#### Directions for this task:
No pictures belong in the copy. Reproduce exactly the lines beginning at the line containing "Click the 力量豁免检定 +1 bonus line" and continuing to the end of the entries below.

#### Working data:
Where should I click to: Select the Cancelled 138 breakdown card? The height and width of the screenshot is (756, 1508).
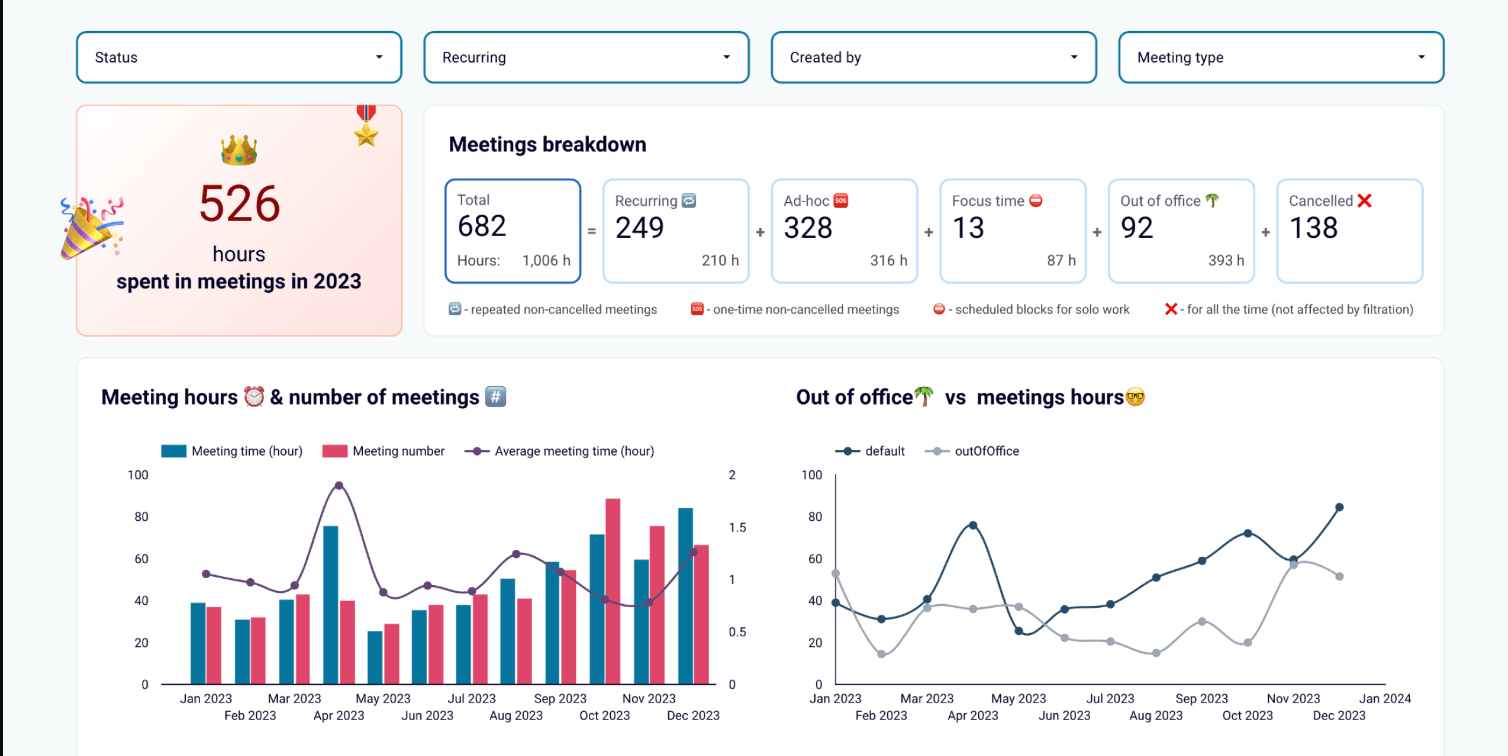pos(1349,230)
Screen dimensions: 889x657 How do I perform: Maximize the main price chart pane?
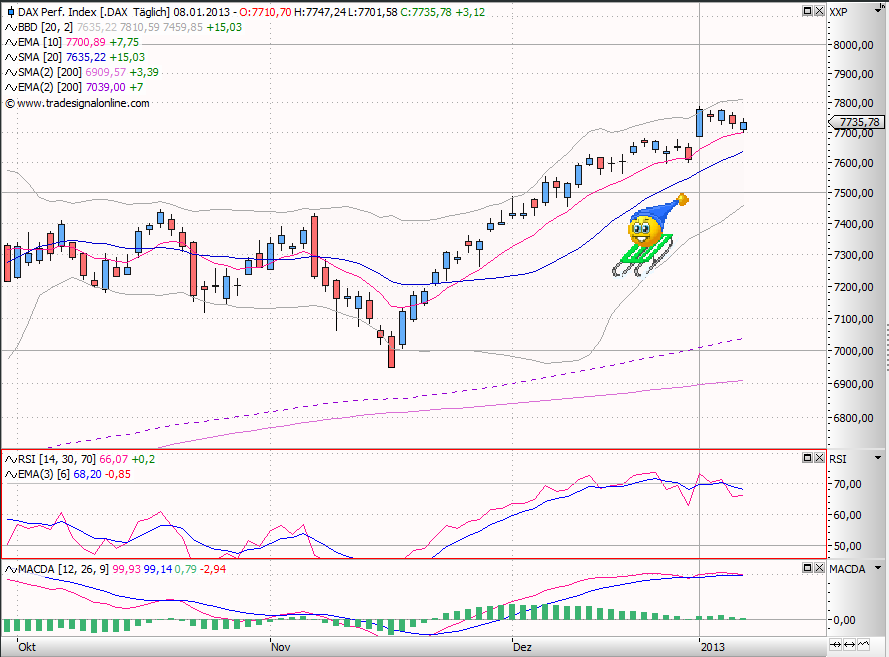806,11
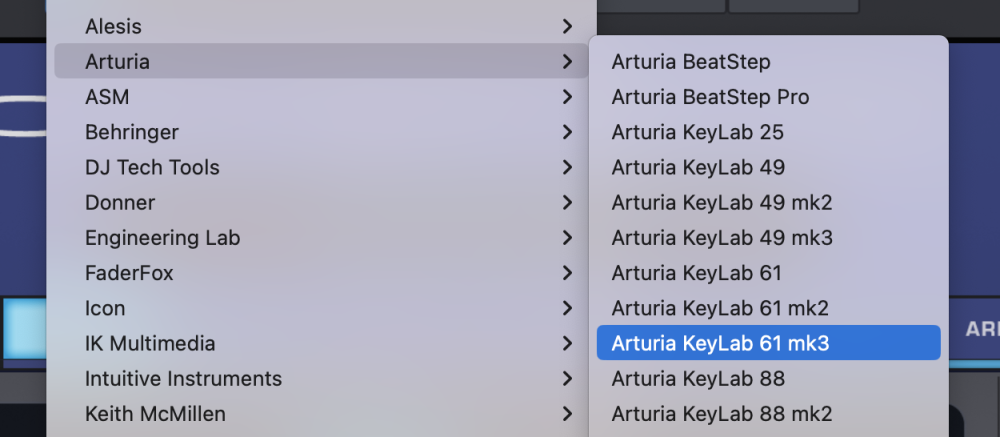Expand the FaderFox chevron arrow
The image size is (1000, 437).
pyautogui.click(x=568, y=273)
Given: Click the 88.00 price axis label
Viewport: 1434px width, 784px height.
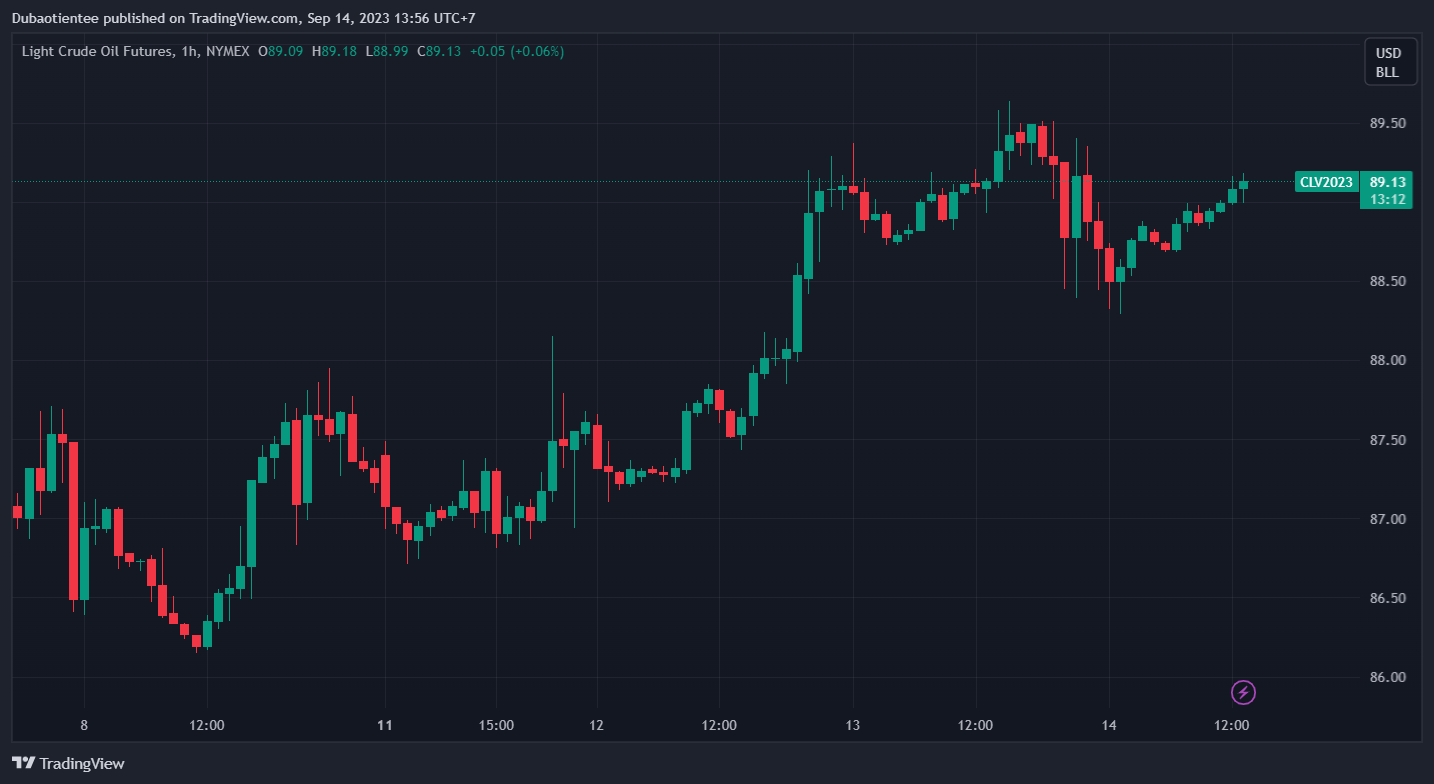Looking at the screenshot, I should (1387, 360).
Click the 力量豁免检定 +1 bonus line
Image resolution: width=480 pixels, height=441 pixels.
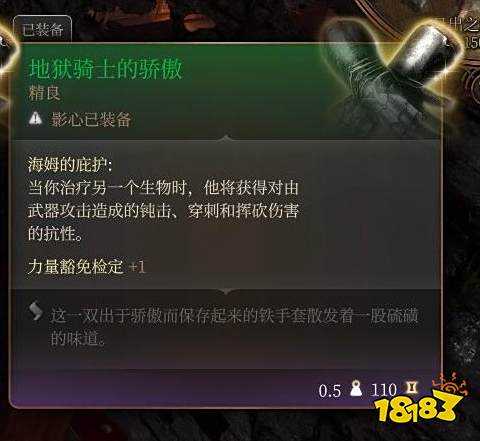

#### Answer to the problem:
Click the 力量豁免检定 +1 bonus line
Image resolution: width=480 pixels, height=441 pixels.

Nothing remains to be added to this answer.